BRIEF: Would you count how many lines of the material below hold the string "width"? Give only the number.
-*-
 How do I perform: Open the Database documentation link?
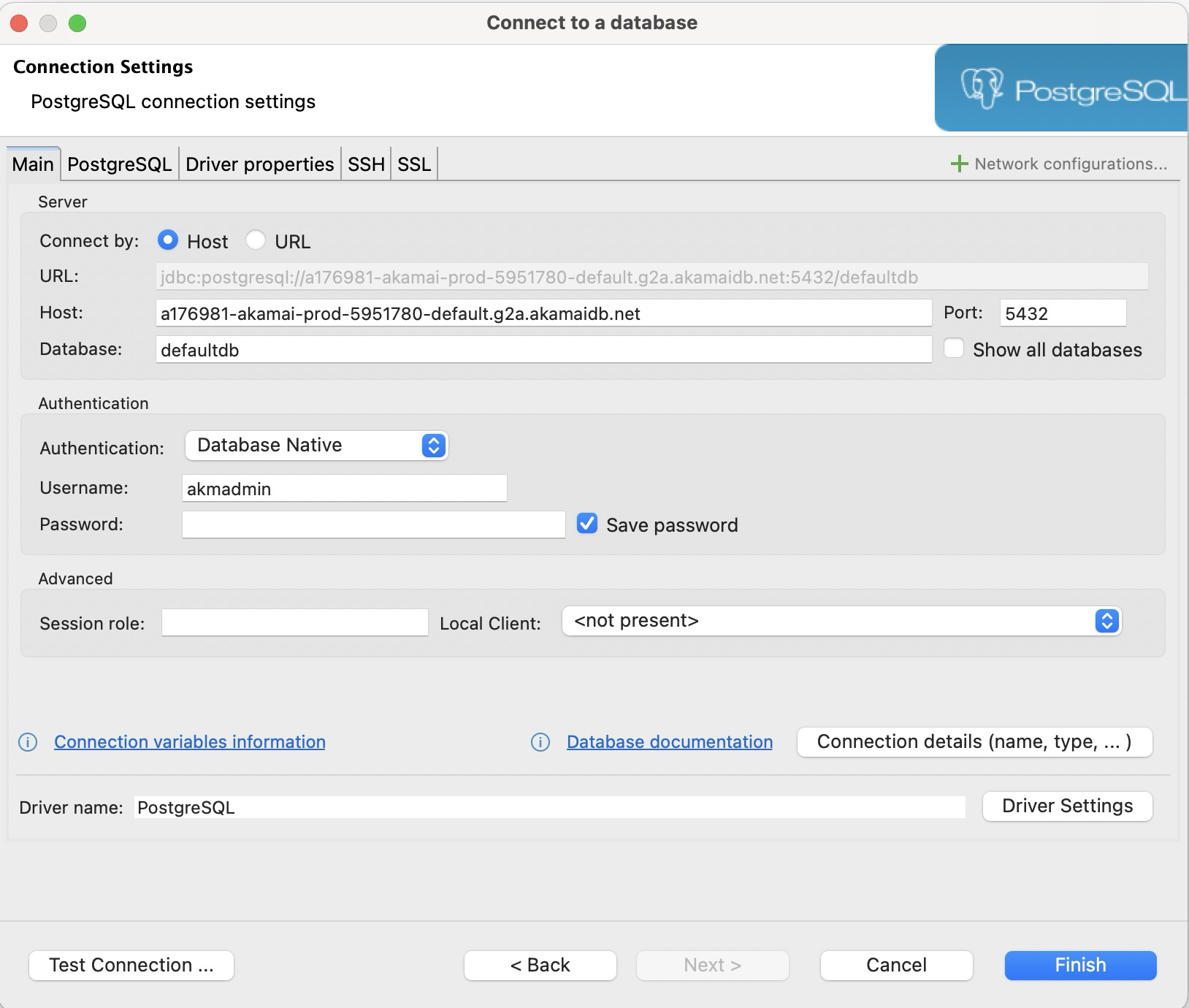(x=669, y=742)
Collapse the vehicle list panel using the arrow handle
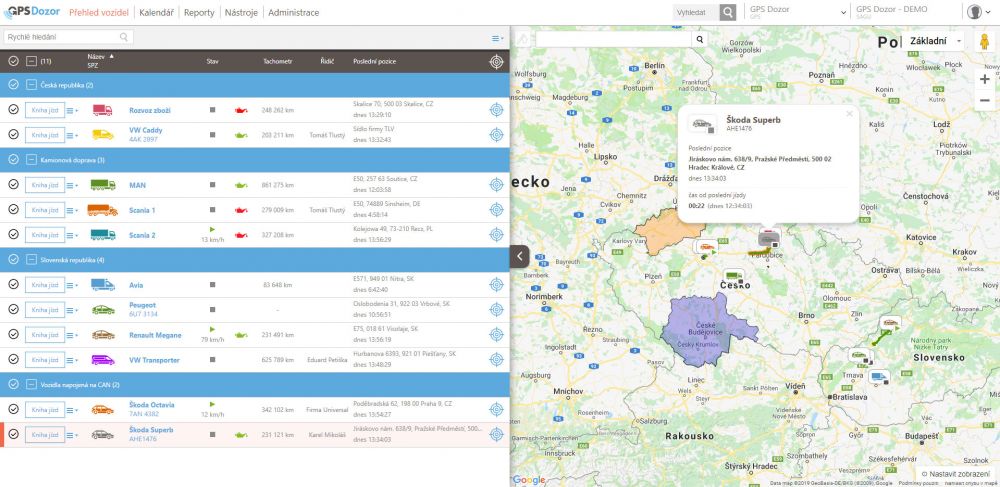Screen dimensions: 1000x487 pos(519,256)
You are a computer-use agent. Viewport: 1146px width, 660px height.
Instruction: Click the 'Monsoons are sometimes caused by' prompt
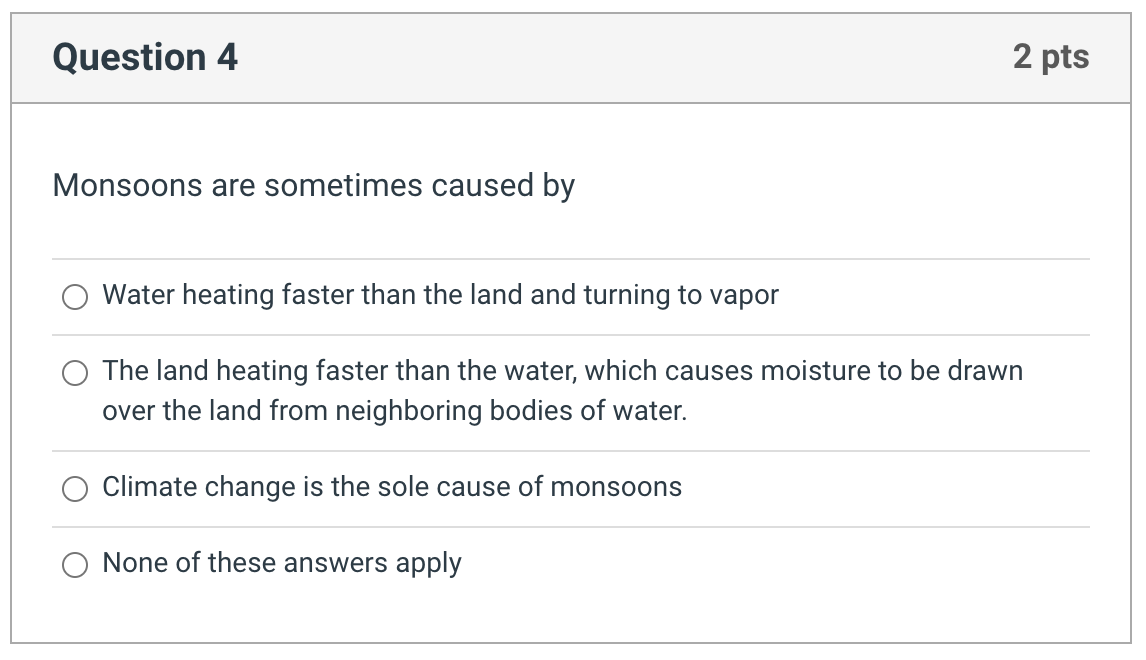click(x=313, y=186)
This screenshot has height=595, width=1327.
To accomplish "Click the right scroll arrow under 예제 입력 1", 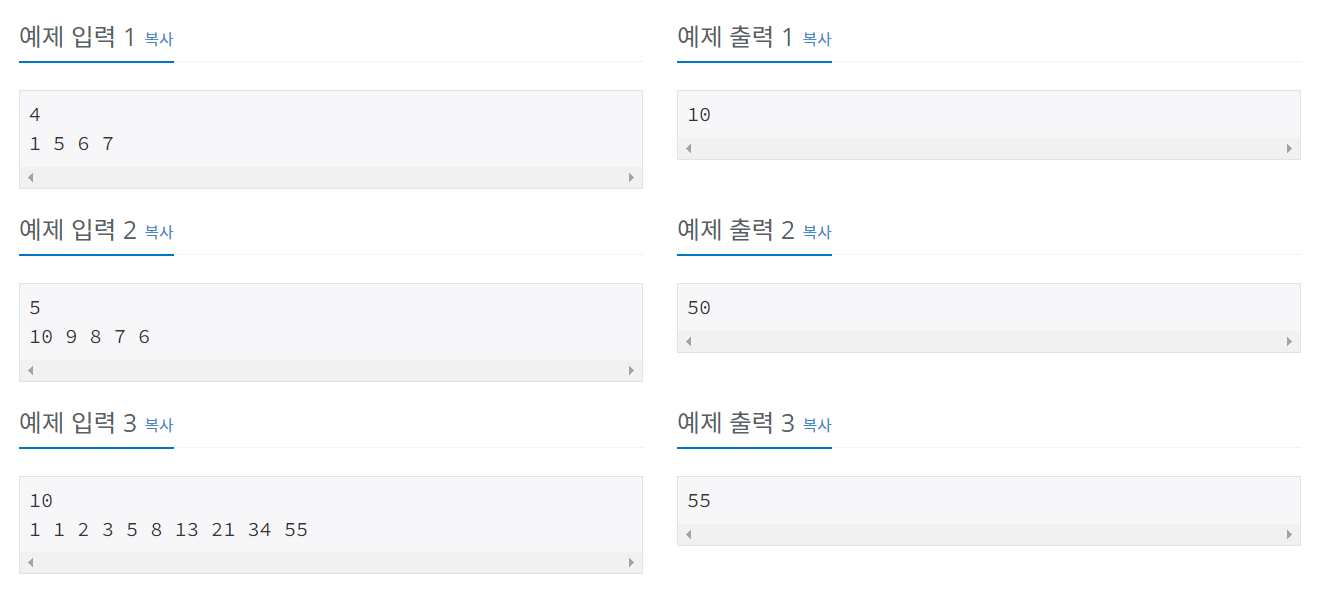I will [633, 177].
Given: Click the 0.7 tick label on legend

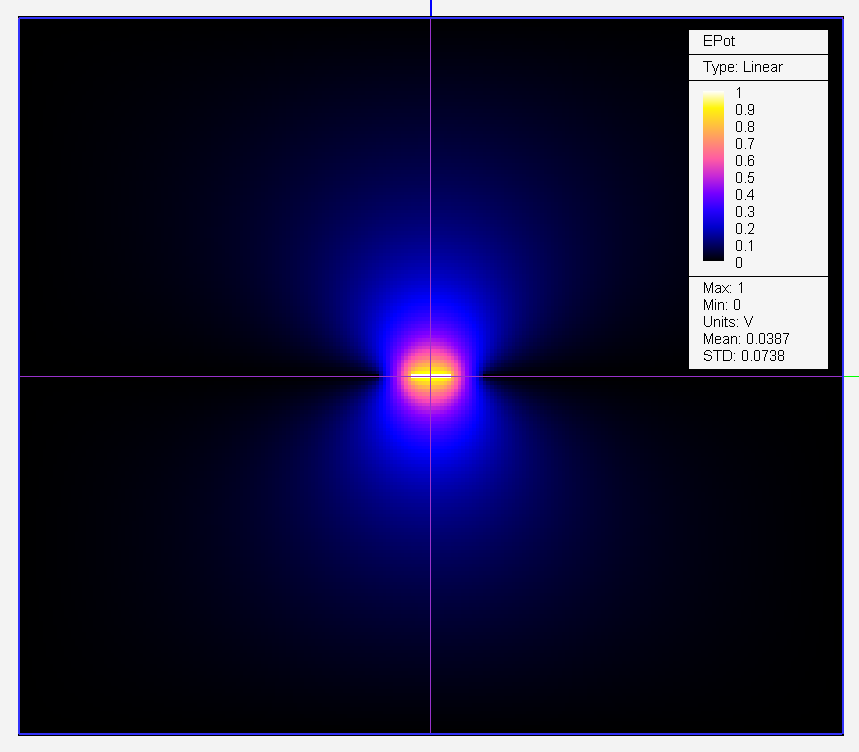Looking at the screenshot, I should pos(745,144).
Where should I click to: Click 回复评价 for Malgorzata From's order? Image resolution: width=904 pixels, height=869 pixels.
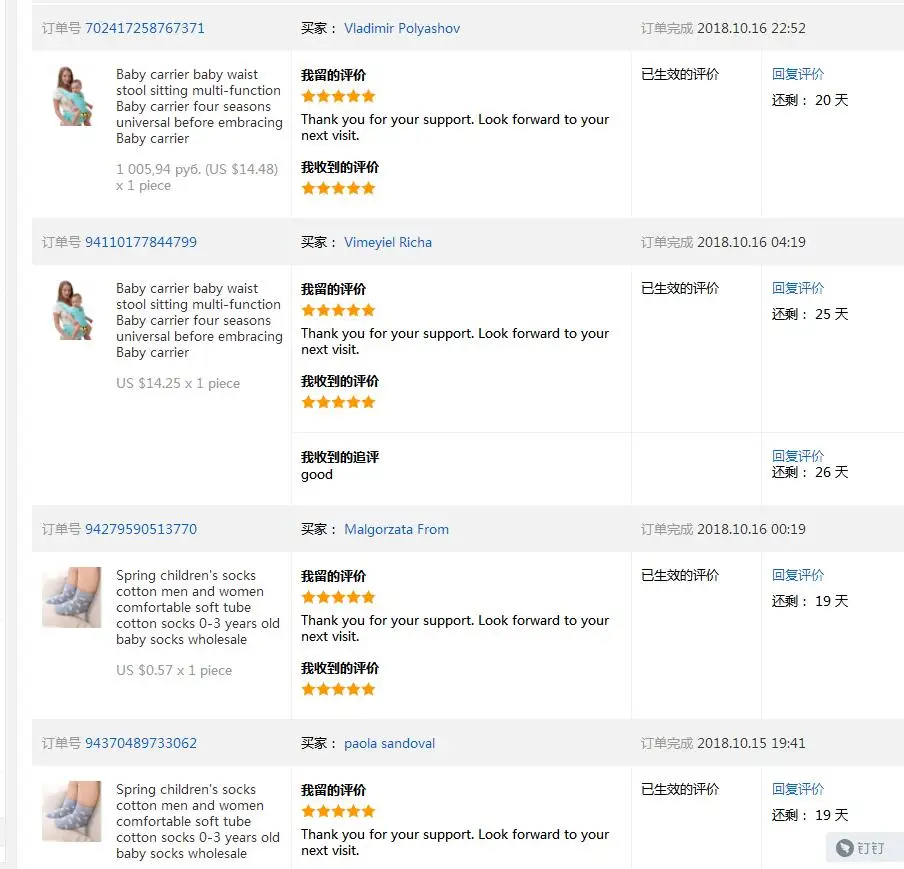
-*-
TASK RESULT: 3